Text block |
----
Sermon for the Good Friday
March 27, 2016
Preacher: The Rev. Bret B. Hays
I’m going to end this sermon with a poem by John Donne. The last line includes the verb “retail,” but he used it with the meaning of “retell,” not “sell.” The poem is his meditation on the rare phenomenon of Good Friday falling on March 25, the Feast of the Annunciation. We don’t usually celebrate that feast day in our parish, though we hear the story in Advent, the story of the angel Gabriel visiting young Mary and telling her that God has chosen her to bring God’s son into the world, and Mary agreeing to do the will of God, though her joy would one day be matched with sorrow. When the Annunciation falls in Holy Week or Easter Week, the Episcopal Church’s calendar rules kick it into Low Week, where few people think to look for it. We are definitely not celebrating the Annunciation today, but it’s a once-in-a-lifetime opportunity to consider what the Church has, by her calendar, been trying to teach us all along.
Which is, quite simply, that the beginning and end of Jesus’s natural life are connected. Both moments proceed from acts of profound faith and the sacrifice of an individual will to God’s will. The reason why the date of Christmas is December 25 is because the first Christians who thought about it reasoned that Jesus must have entered the world on the same day he left it. And they picked the fixed date of March 25 to approximate the date of Good Friday, which moves around from year to year because it’s based on a lunar calendar, the Jewish calendar, which determined the date of the Passover holiday, which determined the date of Jesus’s death. It’s ironic that the solar and lunar dates so seldom coincide when one was chosen with the whole intent of coinciding with the other — it won’t happen again in this century — but then our Lord’s Passion is filled with larger and more bitter ironies.
----
Data records |
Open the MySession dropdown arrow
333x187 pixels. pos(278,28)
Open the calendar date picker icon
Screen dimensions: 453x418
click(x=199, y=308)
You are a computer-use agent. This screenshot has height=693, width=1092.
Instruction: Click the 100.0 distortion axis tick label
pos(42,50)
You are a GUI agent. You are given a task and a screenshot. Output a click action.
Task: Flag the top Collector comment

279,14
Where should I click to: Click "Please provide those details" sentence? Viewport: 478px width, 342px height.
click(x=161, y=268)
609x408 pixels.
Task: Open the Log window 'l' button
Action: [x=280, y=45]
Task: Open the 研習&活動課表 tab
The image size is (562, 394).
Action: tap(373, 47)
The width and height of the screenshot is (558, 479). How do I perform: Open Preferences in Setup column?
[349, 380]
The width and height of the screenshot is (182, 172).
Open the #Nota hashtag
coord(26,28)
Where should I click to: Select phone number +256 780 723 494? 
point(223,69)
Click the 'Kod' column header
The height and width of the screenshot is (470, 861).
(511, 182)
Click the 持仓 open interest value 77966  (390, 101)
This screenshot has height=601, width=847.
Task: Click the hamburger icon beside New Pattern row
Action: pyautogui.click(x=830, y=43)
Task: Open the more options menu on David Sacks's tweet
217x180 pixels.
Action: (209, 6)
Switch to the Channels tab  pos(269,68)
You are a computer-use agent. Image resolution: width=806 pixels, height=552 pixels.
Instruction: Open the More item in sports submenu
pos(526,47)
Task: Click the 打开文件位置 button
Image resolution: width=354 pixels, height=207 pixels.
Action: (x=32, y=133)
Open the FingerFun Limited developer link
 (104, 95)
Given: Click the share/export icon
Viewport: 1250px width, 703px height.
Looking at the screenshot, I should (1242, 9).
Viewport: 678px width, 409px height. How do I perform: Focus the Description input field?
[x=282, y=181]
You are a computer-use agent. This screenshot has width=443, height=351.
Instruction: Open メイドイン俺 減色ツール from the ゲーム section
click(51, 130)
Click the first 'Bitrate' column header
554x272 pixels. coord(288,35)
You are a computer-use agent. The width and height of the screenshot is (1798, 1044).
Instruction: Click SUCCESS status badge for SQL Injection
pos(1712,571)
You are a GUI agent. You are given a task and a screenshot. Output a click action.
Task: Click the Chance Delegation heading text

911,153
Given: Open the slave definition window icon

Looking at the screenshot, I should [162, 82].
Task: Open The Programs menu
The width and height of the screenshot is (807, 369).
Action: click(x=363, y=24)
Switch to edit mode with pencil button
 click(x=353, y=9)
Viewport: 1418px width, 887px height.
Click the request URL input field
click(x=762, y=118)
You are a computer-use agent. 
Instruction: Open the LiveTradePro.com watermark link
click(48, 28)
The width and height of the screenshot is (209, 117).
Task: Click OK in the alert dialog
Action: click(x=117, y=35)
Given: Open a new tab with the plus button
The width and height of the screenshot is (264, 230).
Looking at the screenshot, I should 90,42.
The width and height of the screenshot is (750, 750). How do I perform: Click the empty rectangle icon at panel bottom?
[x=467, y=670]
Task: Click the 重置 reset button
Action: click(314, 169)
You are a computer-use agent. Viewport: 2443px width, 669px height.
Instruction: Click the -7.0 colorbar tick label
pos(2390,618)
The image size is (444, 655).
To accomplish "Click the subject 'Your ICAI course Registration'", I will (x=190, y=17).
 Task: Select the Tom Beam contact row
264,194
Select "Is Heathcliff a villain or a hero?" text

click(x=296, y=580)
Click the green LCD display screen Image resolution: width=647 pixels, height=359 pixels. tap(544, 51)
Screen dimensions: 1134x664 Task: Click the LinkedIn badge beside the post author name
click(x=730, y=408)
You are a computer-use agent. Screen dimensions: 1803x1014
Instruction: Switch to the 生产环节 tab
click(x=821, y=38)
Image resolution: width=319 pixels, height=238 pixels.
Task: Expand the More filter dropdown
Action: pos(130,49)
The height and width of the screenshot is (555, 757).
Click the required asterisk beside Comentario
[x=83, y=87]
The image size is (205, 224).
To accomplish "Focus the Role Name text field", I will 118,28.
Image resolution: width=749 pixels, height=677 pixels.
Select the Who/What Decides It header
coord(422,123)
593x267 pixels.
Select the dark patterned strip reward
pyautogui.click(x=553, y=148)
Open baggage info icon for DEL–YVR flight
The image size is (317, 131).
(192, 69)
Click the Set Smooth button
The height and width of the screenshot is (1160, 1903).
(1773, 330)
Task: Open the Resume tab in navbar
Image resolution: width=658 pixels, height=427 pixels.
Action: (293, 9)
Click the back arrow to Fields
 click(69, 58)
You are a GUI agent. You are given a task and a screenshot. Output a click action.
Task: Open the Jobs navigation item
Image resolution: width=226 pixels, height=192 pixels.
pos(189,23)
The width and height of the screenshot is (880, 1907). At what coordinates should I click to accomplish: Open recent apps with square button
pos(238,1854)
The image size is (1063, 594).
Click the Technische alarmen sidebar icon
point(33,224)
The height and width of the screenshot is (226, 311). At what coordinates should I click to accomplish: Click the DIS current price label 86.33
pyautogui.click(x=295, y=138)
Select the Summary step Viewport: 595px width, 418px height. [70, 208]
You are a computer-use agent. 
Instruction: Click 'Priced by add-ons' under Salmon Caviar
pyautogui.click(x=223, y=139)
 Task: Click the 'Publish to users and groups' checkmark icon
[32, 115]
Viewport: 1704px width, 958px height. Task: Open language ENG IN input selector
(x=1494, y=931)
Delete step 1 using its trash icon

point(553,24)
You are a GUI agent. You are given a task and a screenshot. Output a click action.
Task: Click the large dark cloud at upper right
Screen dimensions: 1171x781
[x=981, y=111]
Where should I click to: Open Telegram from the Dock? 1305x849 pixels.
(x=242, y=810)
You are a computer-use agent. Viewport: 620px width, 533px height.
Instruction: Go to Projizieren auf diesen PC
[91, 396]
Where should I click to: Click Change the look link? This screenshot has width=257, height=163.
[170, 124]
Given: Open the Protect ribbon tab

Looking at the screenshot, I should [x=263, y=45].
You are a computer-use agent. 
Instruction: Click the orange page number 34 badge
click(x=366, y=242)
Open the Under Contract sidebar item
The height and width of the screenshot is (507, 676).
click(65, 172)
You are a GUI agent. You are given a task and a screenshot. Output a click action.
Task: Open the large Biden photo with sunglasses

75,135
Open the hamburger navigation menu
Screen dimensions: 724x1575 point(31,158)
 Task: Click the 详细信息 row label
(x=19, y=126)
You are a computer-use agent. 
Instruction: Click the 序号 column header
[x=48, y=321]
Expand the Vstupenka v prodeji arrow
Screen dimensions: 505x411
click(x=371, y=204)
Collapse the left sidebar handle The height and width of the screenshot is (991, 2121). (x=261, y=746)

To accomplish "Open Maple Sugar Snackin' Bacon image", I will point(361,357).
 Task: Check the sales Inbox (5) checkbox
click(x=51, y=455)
----
Task requirements |
(a) In the Good Friday sermon, what meaning did John Donne give to the verb "retail"?
(b) Proceed with the Good Friday sermon, beginning after its final sentence.
The material comes from a separate source and is unrelated to the Good Friday sermon.

The answers |
(a) He used it to mean "retell," not "sell."

(b)
The irony and the bitterness are tempered, though, when we zoom out from the Cross and see the Virgin Mary, see her looking at Jesus too, standing with his other female disciples and John. All of them had followed him there from Galilee, had left their livelihoods, their families, their whole lives behind to be his disciples. Not only were they faithful when the rest of the world had turned away from its redeemer in fear, or turned against him in hate, but their graciousness, and the graciousness that surrounds Christ’s Passion, reflects a gracious, merciful, loving, forgiving God.
For they had united their wills to the will of God, none more profoundly than Mary, whose choice to accept God’s will was no less essential for God’s plan of salvation than Jesus’s. It’s true that his Passion was God’s will, but the example Mary, John, and the other women at the foot of the Cross shows that God’s will for the rest of us is not death, but life. Not punishment, but reconciliation. Jesus’s death ensures that none of us ever need to fear death, or wrath. On this day, all the hope that began in Mary’s heart, and grew in her womb, comes to satisfaction on the Cross. On this day, God’s will has been accomplished. And we are left to react in awe and wonder, and to ponder how we might join our own wills more perfectly to God’s.
Tamely, frail body, abstain today; today
My soul eats twice, Christ hither and away.
She sees Him man, so like God made in this,
That of them both a circle emblem is,
Whose first and last concur; this doubtful day
Of feast or fast, Christ came and went away;
She sees Him nothing twice at once, who’s all;
She sees a Cedar plant itself and fall,
Her Maker put to making, and the head
Of life at once not yet alive yet dead;
She sees at once the virgin mother stay
Reclused at home, public at Golgotha;
Sad and rejoiced she’s seen at once, and seen
At almost fifty and at scarce fifteen;
At once a Son is promised her, and gone;
Gabriel gives Christ to her, He her to John;
Not fully a mother, she’s in orbity,
At once receiver and the legacy;
All this, and all between, this day hath shown,
The abridgement of Christ’s story, which makes one
(As in plain maps, the furthest west is east)
Of the Angels’ “Ave” and “Consummatum est.”
How well the Church, God’s court of faculties,
Deals in some times and seldom joining these!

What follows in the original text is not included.